Pemungutan zakat profesi atau pendapatan dan jasa, terutama di Provinsi Banten dipotong langsung melalui gaji / upah yang ditransfer setiap bulan ke rekening pegawai ASN dan non ASN.
Pemotongan ini dilakukan oleh Baznas dengan landasan Peraturan Menteri Agama No.31 tahun 2019 tentang syarat dan tata cara perhitungan zakat mal dan zakat fitrah dan pendayagunaan zakat untuk usaha produktif.
Menurut KH Matin Syarkowi, pemotongan gaji ASN, non ASN dan kini mulai merambah ke pegawai swasta di perusahaan tidak memenuhi ketentuan zakat soal nisab, haul, niat dan harta yang kepemilikan yang “sempurna” selama setahun.
“Kalau dikenakan kadarnya 2,5 persen, maka itu dikenakan pada zakat harta yang landasannya adalah emas sebesar 85 gram.

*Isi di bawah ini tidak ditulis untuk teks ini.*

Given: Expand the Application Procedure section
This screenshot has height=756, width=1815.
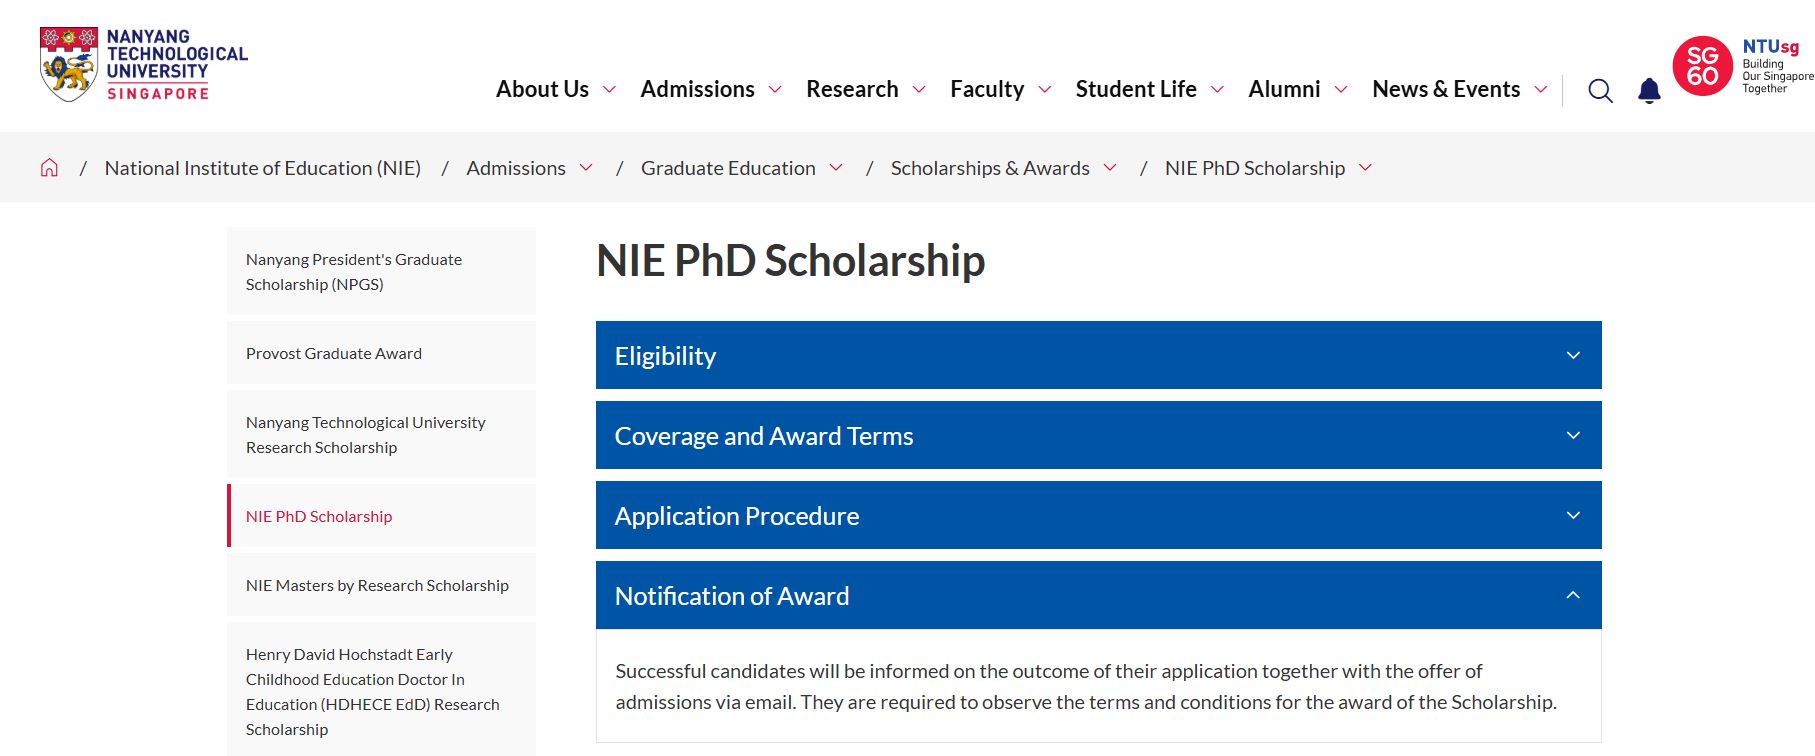Looking at the screenshot, I should pyautogui.click(x=1098, y=515).
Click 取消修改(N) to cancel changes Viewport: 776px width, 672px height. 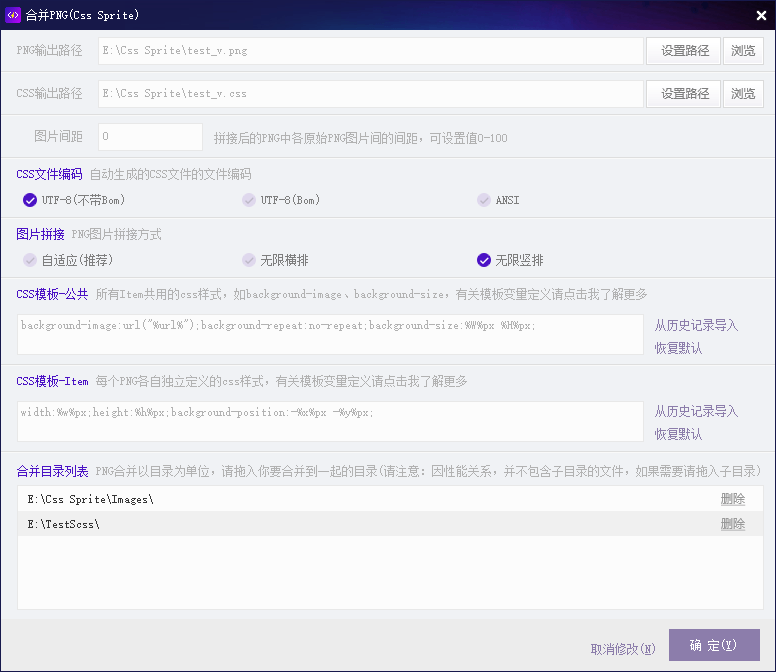(623, 649)
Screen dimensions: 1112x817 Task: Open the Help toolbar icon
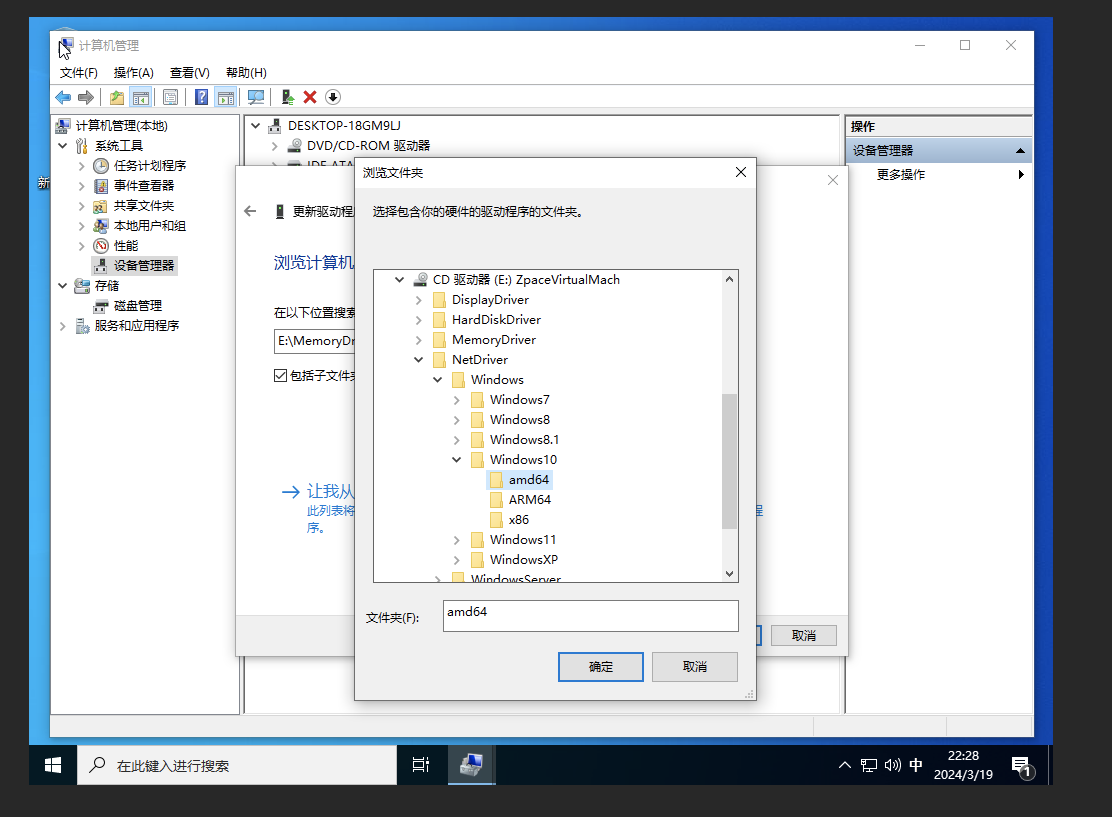tap(199, 96)
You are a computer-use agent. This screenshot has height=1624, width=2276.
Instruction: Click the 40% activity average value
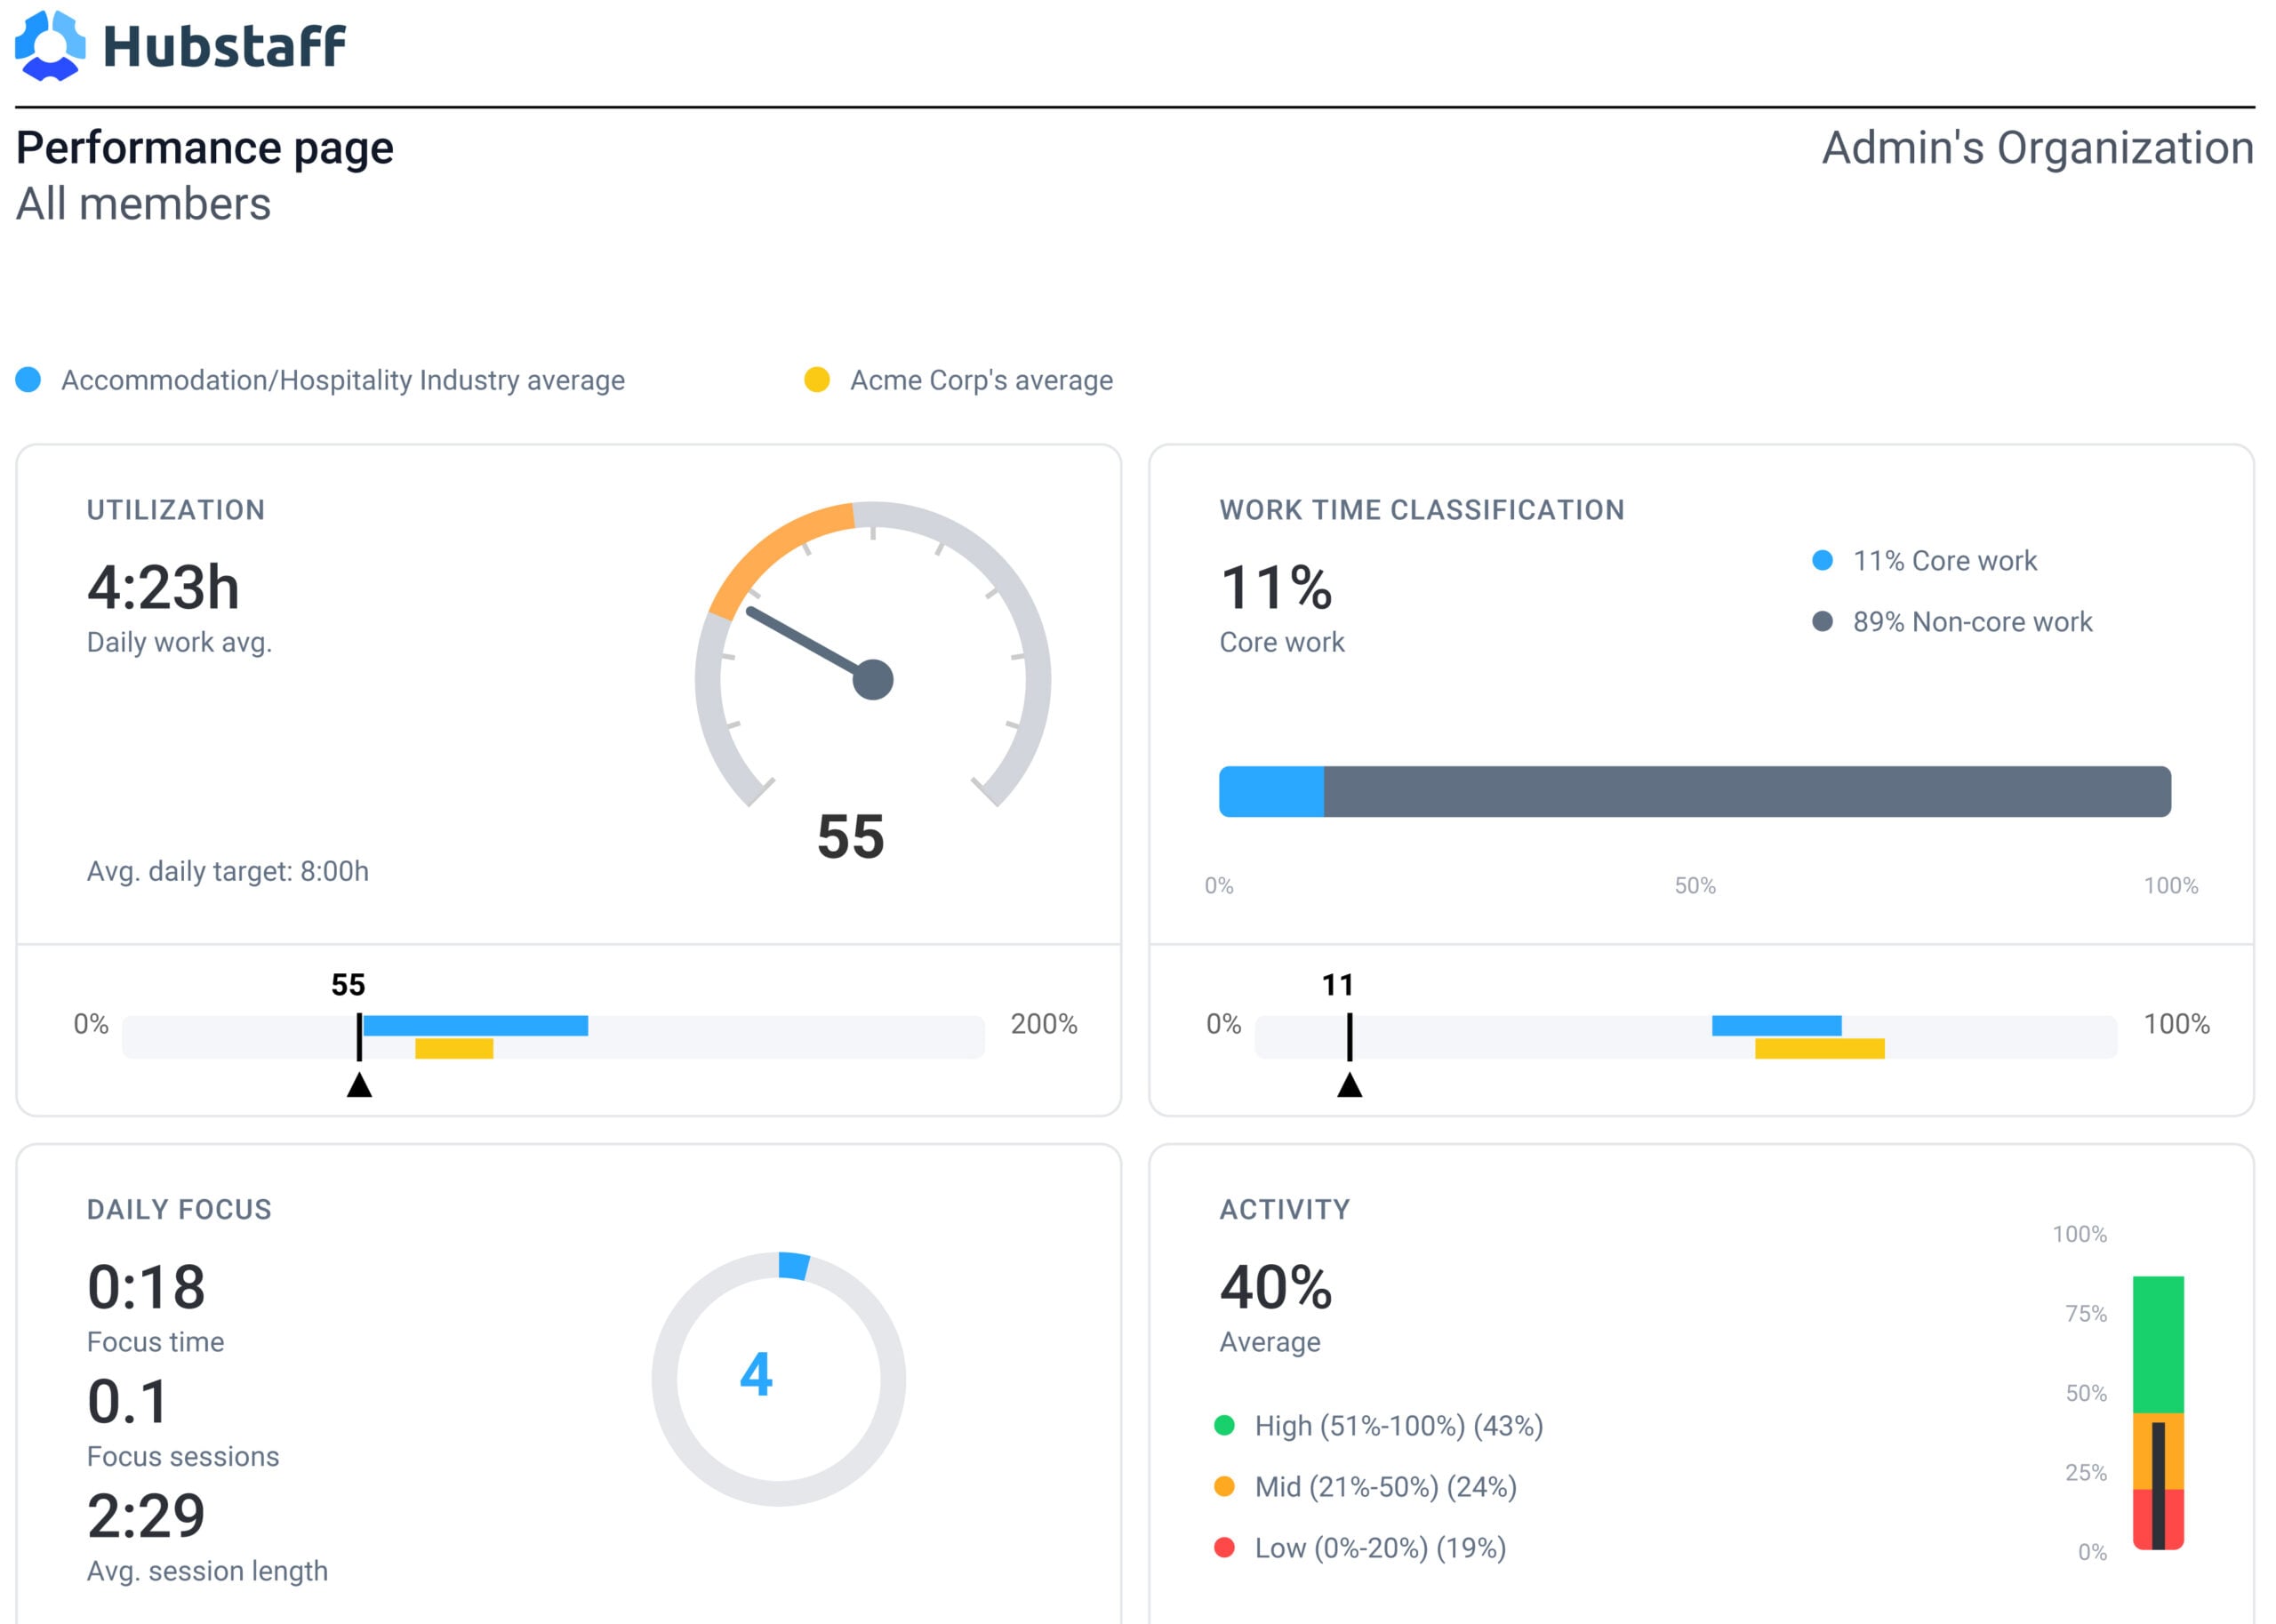pyautogui.click(x=1276, y=1287)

Di zakat ini berlaku ketentuan niat, nisab, haul dan harta yang kepemilikannya sempurna selama setahun. Dan itu tidak benar kalau cara sekarangyang dilakukan,” katanya.
Jika zakat itu dipotong langsung setiap kali menerima upah atau gaji, maka kias landasannya adalah zakat pertanian. Zakat pertanian tidak memiliki haul, tetapi zakat dikenakan saat panen.
“Jika zakat profesi itu dilandaskan pada zakat pertanian, maka seharusnya kadar zakat besarannya antar 5-10 persen,” ujarnya.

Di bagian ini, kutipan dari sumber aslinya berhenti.